Stored records:
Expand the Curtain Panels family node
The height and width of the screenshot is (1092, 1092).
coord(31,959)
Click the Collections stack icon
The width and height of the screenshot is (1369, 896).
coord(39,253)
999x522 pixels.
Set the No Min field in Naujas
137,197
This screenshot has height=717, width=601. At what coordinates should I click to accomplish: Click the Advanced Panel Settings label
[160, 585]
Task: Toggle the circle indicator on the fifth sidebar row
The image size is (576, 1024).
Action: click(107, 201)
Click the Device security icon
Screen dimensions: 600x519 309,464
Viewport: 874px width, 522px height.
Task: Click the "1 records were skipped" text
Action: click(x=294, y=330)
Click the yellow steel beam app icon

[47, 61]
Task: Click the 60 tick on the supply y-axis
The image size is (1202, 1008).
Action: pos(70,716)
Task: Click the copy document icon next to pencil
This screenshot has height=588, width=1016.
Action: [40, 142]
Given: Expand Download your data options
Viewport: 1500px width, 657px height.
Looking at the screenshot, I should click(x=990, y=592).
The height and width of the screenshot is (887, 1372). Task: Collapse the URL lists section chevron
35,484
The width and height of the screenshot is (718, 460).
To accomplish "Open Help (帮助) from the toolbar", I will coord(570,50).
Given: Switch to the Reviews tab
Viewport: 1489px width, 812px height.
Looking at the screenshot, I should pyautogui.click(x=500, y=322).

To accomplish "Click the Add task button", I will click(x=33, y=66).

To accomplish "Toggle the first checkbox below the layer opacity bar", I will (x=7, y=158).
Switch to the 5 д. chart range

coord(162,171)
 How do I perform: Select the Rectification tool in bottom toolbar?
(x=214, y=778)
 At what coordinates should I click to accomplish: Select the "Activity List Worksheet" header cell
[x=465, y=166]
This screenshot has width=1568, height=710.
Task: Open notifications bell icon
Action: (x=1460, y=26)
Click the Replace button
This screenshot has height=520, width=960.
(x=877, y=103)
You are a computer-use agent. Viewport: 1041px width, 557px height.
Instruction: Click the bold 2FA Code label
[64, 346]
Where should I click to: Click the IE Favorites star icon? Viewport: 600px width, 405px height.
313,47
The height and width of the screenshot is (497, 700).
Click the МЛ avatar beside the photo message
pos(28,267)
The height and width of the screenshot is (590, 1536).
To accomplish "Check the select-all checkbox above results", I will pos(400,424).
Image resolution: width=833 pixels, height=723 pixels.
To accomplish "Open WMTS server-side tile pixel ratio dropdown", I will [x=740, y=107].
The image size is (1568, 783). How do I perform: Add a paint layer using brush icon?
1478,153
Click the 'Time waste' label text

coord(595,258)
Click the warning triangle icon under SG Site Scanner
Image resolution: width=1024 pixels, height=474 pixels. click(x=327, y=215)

Short exercise: Can you write out every one of the records above again, word for word and unchanged?

Task response:
Expand the Curtain Panels family node
The height and width of the screenshot is (1092, 1092).
coord(31,959)
Click the Collections stack icon
The width and height of the screenshot is (1369, 896).
coord(39,253)
999x522 pixels.
Set the No Min field in Naujas
137,197
This screenshot has height=717, width=601. At what coordinates should I click to accomplish: Click the Advanced Panel Settings label
[160, 585]
Task: Toggle the circle indicator on the fifth sidebar row
The image size is (576, 1024).
Action: click(107, 201)
Click the Device security icon
Screen dimensions: 600x519 309,464
Viewport: 874px width, 522px height.
Task: Click the "1 records were skipped" text
Action: click(x=294, y=330)
Click the yellow steel beam app icon

[47, 61]
Task: Click the 60 tick on the supply y-axis
The image size is (1202, 1008).
Action: pos(70,716)
Task: Click the copy document icon next to pencil
This screenshot has height=588, width=1016.
Action: [40, 142]
Given: Expand Download your data options
Viewport: 1500px width, 657px height.
Looking at the screenshot, I should click(x=990, y=592).
The height and width of the screenshot is (887, 1372). Task: Collapse the URL lists section chevron
35,484
The width and height of the screenshot is (718, 460).
To accomplish "Open Help (帮助) from the toolbar", I will coord(570,50).
Given: Switch to the Reviews tab
Viewport: 1489px width, 812px height.
Looking at the screenshot, I should pyautogui.click(x=500, y=322).

To accomplish "Click the Add task button", I will click(x=33, y=66).

To accomplish "Toggle the first checkbox below the layer opacity bar", I will (x=7, y=158).
Switch to the 5 д. chart range

coord(162,171)
 How do I perform: Select the Rectification tool in bottom toolbar?
(x=214, y=778)
 At what coordinates should I click to accomplish: Select the "Activity List Worksheet" header cell
[x=465, y=166]
This screenshot has width=1568, height=710.
Task: Open notifications bell icon
Action: (x=1460, y=26)
Click the Replace button
This screenshot has height=520, width=960.
(x=877, y=103)
You are a computer-use agent. Viewport: 1041px width, 557px height.
Instruction: Click the bold 2FA Code label
[64, 346]
Where should I click to: Click the IE Favorites star icon? Viewport: 600px width, 405px height.
313,47
The height and width of the screenshot is (497, 700).
Click the МЛ avatar beside the photo message
pos(28,267)
The height and width of the screenshot is (590, 1536).
To accomplish "Check the select-all checkbox above results", I will pos(400,424).
Image resolution: width=833 pixels, height=723 pixels.
To accomplish "Open WMTS server-side tile pixel ratio dropdown", I will [x=740, y=107].
The image size is (1568, 783). How do I perform: Add a paint layer using brush icon?
1478,153
Click the 'Time waste' label text

coord(595,258)
Click the warning triangle icon under SG Site Scanner
Image resolution: width=1024 pixels, height=474 pixels. click(x=327, y=215)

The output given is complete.